■ Extracted data entries
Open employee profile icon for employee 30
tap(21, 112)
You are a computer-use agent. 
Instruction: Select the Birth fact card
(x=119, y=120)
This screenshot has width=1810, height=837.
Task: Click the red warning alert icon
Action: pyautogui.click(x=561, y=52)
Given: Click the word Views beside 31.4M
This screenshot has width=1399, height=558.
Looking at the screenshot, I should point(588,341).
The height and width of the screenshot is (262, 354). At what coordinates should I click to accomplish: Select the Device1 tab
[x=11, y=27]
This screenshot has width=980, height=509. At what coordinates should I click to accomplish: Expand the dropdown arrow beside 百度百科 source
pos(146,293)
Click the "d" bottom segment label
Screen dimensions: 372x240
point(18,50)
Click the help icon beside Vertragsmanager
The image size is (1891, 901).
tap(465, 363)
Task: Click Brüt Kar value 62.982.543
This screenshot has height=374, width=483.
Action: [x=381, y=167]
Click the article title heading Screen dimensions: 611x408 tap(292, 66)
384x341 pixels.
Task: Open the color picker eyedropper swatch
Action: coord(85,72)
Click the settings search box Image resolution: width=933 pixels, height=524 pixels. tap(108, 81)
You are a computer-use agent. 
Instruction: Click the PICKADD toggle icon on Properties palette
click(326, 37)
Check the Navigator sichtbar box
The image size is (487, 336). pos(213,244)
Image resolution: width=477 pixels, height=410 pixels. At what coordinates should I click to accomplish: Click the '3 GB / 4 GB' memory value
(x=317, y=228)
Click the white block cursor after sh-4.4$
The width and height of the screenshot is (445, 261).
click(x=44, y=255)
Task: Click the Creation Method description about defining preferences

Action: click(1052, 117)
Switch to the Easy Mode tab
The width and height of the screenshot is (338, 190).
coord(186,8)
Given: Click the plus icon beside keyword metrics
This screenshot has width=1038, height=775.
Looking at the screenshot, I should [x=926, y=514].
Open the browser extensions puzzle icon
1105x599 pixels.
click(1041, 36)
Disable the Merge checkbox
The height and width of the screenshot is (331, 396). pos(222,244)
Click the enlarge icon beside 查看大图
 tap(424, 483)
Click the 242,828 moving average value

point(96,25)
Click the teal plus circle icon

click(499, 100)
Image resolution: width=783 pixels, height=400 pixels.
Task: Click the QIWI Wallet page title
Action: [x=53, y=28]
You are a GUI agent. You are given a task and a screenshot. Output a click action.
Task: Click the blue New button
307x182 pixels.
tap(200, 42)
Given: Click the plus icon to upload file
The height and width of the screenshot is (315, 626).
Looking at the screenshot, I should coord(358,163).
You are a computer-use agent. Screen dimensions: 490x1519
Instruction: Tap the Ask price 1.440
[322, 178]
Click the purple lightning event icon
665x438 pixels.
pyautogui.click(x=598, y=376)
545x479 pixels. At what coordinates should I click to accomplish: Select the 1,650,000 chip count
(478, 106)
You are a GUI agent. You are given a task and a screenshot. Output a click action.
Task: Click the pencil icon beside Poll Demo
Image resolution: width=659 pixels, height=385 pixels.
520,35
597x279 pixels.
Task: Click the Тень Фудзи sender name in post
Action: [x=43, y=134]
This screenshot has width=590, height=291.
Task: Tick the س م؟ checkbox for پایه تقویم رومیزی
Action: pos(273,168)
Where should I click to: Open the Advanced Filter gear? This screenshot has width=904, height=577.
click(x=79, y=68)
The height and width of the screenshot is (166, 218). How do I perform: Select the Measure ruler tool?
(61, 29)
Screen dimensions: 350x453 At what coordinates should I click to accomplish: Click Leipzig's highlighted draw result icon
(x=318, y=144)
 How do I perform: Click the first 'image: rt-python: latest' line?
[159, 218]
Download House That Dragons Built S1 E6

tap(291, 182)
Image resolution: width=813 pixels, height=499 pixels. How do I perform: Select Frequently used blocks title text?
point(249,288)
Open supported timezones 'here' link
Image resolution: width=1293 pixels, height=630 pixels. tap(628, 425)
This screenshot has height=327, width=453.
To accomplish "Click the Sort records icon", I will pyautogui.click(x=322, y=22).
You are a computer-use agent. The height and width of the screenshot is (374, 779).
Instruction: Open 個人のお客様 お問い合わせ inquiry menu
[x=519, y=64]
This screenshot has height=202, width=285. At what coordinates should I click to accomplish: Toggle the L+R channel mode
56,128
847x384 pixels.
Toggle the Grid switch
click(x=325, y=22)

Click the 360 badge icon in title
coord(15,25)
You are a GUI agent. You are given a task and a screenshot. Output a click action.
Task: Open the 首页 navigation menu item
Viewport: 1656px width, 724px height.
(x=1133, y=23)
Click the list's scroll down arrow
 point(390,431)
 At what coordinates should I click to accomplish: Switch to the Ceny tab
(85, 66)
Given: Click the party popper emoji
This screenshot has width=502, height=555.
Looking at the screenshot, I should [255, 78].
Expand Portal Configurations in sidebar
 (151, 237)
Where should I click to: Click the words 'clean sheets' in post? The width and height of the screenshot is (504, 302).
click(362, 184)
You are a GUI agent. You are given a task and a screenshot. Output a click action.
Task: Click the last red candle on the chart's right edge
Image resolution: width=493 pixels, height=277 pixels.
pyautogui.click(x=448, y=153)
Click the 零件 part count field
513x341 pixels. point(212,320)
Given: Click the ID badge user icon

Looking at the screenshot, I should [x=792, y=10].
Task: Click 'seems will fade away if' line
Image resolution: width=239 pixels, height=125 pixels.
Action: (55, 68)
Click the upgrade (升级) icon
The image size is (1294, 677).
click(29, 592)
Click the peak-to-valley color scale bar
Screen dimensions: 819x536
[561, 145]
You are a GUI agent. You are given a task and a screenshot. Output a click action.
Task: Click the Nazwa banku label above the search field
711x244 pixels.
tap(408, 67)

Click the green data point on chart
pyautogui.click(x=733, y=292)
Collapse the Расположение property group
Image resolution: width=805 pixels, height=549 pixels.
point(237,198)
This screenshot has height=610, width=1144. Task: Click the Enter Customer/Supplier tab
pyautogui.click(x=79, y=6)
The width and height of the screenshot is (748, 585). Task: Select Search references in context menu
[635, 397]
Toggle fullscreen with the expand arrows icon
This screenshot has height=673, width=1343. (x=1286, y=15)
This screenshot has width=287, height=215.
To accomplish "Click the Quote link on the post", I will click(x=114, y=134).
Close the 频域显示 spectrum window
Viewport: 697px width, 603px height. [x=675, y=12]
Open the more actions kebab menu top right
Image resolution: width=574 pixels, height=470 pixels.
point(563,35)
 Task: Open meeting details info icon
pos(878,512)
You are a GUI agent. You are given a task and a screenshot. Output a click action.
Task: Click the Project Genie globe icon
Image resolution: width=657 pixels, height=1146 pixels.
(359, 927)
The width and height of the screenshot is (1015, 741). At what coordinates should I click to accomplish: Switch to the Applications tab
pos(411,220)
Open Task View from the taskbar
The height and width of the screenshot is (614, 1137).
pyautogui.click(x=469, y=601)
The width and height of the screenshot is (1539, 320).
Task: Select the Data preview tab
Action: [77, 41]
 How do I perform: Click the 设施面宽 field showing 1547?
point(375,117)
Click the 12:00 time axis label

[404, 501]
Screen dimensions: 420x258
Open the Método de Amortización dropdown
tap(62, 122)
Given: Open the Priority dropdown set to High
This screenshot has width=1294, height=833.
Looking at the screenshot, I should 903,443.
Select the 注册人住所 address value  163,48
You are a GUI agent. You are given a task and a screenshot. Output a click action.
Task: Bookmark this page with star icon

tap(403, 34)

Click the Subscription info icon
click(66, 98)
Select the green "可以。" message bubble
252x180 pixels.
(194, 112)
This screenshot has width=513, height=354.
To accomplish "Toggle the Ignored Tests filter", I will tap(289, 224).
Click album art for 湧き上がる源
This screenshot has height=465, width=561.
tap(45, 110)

■ PROBLEM DETAILS
Restate every line of the data word for word.

■ SOLUTION TO THIS PROBLEM
Open employee profile icon for employee 30
tap(21, 112)
You are a computer-use agent. 
Instruction: Select the Birth fact card
(x=119, y=120)
This screenshot has width=1810, height=837.
Task: Click the red warning alert icon
Action: pyautogui.click(x=561, y=52)
Given: Click the word Views beside 31.4M
This screenshot has width=1399, height=558.
Looking at the screenshot, I should point(588,341).
The height and width of the screenshot is (262, 354). At what coordinates should I click to accomplish: Select the Device1 tab
[x=11, y=27]
This screenshot has width=980, height=509. At what coordinates should I click to accomplish: Expand the dropdown arrow beside 百度百科 source
pos(146,293)
Click the "d" bottom segment label
Screen dimensions: 372x240
point(18,50)
Click the help icon beside Vertragsmanager
The image size is (1891, 901).
tap(465, 363)
Task: Click Brüt Kar value 62.982.543
This screenshot has height=374, width=483.
Action: [x=381, y=167]
Click the article title heading Screen dimensions: 611x408 tap(292, 66)
384x341 pixels.
Task: Open the color picker eyedropper swatch
Action: coord(85,72)
Click the settings search box Image resolution: width=933 pixels, height=524 pixels. tap(108, 81)
You are a computer-use agent. 
Instruction: Click the PICKADD toggle icon on Properties palette
click(326, 37)
Check the Navigator sichtbar box
The image size is (487, 336). pos(213,244)
Image resolution: width=477 pixels, height=410 pixels. At what coordinates should I click to accomplish: Click the '3 GB / 4 GB' memory value
(x=317, y=228)
Click the white block cursor after sh-4.4$
The width and height of the screenshot is (445, 261).
click(x=44, y=255)
Task: Click the Creation Method description about defining preferences

Action: click(1052, 117)
Switch to the Easy Mode tab
The width and height of the screenshot is (338, 190).
coord(186,8)
Given: Click the plus icon beside keyword metrics
This screenshot has width=1038, height=775.
Looking at the screenshot, I should [x=926, y=514].
Open the browser extensions puzzle icon
1105x599 pixels.
click(1041, 36)
Disable the Merge checkbox
The height and width of the screenshot is (331, 396). pos(222,244)
Click the enlarge icon beside 查看大图
 tap(424, 483)
Click the 242,828 moving average value

point(96,25)
Click the teal plus circle icon

click(499, 100)
Image resolution: width=783 pixels, height=400 pixels.
Task: Click the QIWI Wallet page title
Action: [x=53, y=28]
You are a GUI agent. You are given a task and a screenshot. Output a click action.
Task: Click the blue New button
307x182 pixels.
tap(200, 42)
Given: Click the plus icon to upload file
The height and width of the screenshot is (315, 626).
Looking at the screenshot, I should coord(358,163).
You are a computer-use agent. Screen dimensions: 490x1519
Instruction: Tap the Ask price 1.440
[322, 178]
Click the purple lightning event icon
665x438 pixels.
pyautogui.click(x=598, y=376)
545x479 pixels. At what coordinates should I click to accomplish: Select the 1,650,000 chip count
(478, 106)
You are a GUI agent. You are given a task and a screenshot. Output a click action.
Task: Click the pencil icon beside Poll Demo
Image resolution: width=659 pixels, height=385 pixels.
520,35
597x279 pixels.
Task: Click the Тень Фудзи sender name in post
Action: [x=43, y=134]
This screenshot has width=590, height=291.
Task: Tick the س م؟ checkbox for پایه تقویم رومیزی
Action: pos(273,168)
Where should I click to: Open the Advanced Filter gear? This screenshot has width=904, height=577.
click(x=79, y=68)
The height and width of the screenshot is (166, 218). How do I perform: Select the Measure ruler tool?
(61, 29)
Screen dimensions: 350x453 At what coordinates should I click to accomplish: Click Leipzig's highlighted draw result icon
(x=318, y=144)
 How do I perform: Click the first 'image: rt-python: latest' line?
[159, 218]
Download House That Dragons Built S1 E6

tap(291, 182)
Image resolution: width=813 pixels, height=499 pixels. How do I perform: Select Frequently used blocks title text?
point(249,288)
Open supported timezones 'here' link
Image resolution: width=1293 pixels, height=630 pixels. tap(628, 425)
This screenshot has height=327, width=453.
To accomplish "Click the Sort records icon", I will pyautogui.click(x=322, y=22).
You are a computer-use agent. The height and width of the screenshot is (374, 779).
Instruction: Open 個人のお客様 お問い合わせ inquiry menu
[x=519, y=64]
This screenshot has height=202, width=285. At what coordinates should I click to accomplish: Toggle the L+R channel mode
56,128
847x384 pixels.
Toggle the Grid switch
click(x=325, y=22)

Click the 360 badge icon in title
coord(15,25)
You are a GUI agent. You are given a task and a screenshot. Output a click action.
Task: Open the 首页 navigation menu item
Viewport: 1656px width, 724px height.
(x=1133, y=23)
Click the list's scroll down arrow
 point(390,431)
 At what coordinates should I click to accomplish: Switch to the Ceny tab
(85, 66)
Given: Click the party popper emoji
This screenshot has width=502, height=555.
Looking at the screenshot, I should [255, 78].
Expand Portal Configurations in sidebar
 (151, 237)
Where should I click to: Click the words 'clean sheets' in post? The width and height of the screenshot is (504, 302).
click(362, 184)
You are a GUI agent. You are given a task and a screenshot. Output a click action.
Task: Click the last red candle on the chart's right edge
Image resolution: width=493 pixels, height=277 pixels.
pyautogui.click(x=448, y=153)
Click the 零件 part count field
513x341 pixels. point(212,320)
Given: Click the ID badge user icon

Looking at the screenshot, I should [x=792, y=10].
Task: Click 'seems will fade away if' line
Image resolution: width=239 pixels, height=125 pixels.
Action: (55, 68)
Click the upgrade (升级) icon
The image size is (1294, 677).
click(29, 592)
Click the peak-to-valley color scale bar
Screen dimensions: 819x536
[561, 145]
You are a GUI agent. You are given a task and a screenshot. Output a click action.
Task: Click the Nazwa banku label above the search field
711x244 pixels.
tap(408, 67)

Click the green data point on chart
pyautogui.click(x=733, y=292)
Collapse the Расположение property group
Image resolution: width=805 pixels, height=549 pixels.
point(237,198)
This screenshot has height=610, width=1144. Task: Click the Enter Customer/Supplier tab
pyautogui.click(x=79, y=6)
The width and height of the screenshot is (748, 585). Task: Select Search references in context menu
[635, 397]
Toggle fullscreen with the expand arrows icon
This screenshot has height=673, width=1343. (x=1286, y=15)
This screenshot has width=287, height=215.
To accomplish "Click the Quote link on the post", I will click(x=114, y=134).
Close the 频域显示 spectrum window
Viewport: 697px width, 603px height. [x=675, y=12]
Open the more actions kebab menu top right
Image resolution: width=574 pixels, height=470 pixels.
point(563,35)
 Task: Open meeting details info icon
pos(878,512)
You are a GUI agent. You are given a task and a screenshot. Output a click action.
Task: Click the Project Genie globe icon
Image resolution: width=657 pixels, height=1146 pixels.
(359, 927)
The width and height of the screenshot is (1015, 741). At what coordinates should I click to accomplish: Switch to the Applications tab
pos(411,220)
Open Task View from the taskbar
The height and width of the screenshot is (614, 1137).
pyautogui.click(x=469, y=601)
The width and height of the screenshot is (1539, 320).
Task: Select the Data preview tab
Action: [77, 41]
 How do I perform: Click the 设施面宽 field showing 1547?
point(375,117)
Click the 12:00 time axis label

[404, 501]
Screen dimensions: 420x258
Open the Método de Amortización dropdown
tap(62, 122)
Given: Open the Priority dropdown set to High
This screenshot has width=1294, height=833.
Looking at the screenshot, I should 903,443.
Select the 注册人住所 address value  163,48
You are a GUI agent. You are given a task and a screenshot. Output a click action.
Task: Bookmark this page with star icon

tap(403, 34)

Click the Subscription info icon
click(66, 98)
Select the green "可以。" message bubble
252x180 pixels.
(194, 112)
This screenshot has width=513, height=354.
To accomplish "Toggle the Ignored Tests filter", I will tap(289, 224).
Click album art for 湧き上がる源
This screenshot has height=465, width=561.
tap(45, 110)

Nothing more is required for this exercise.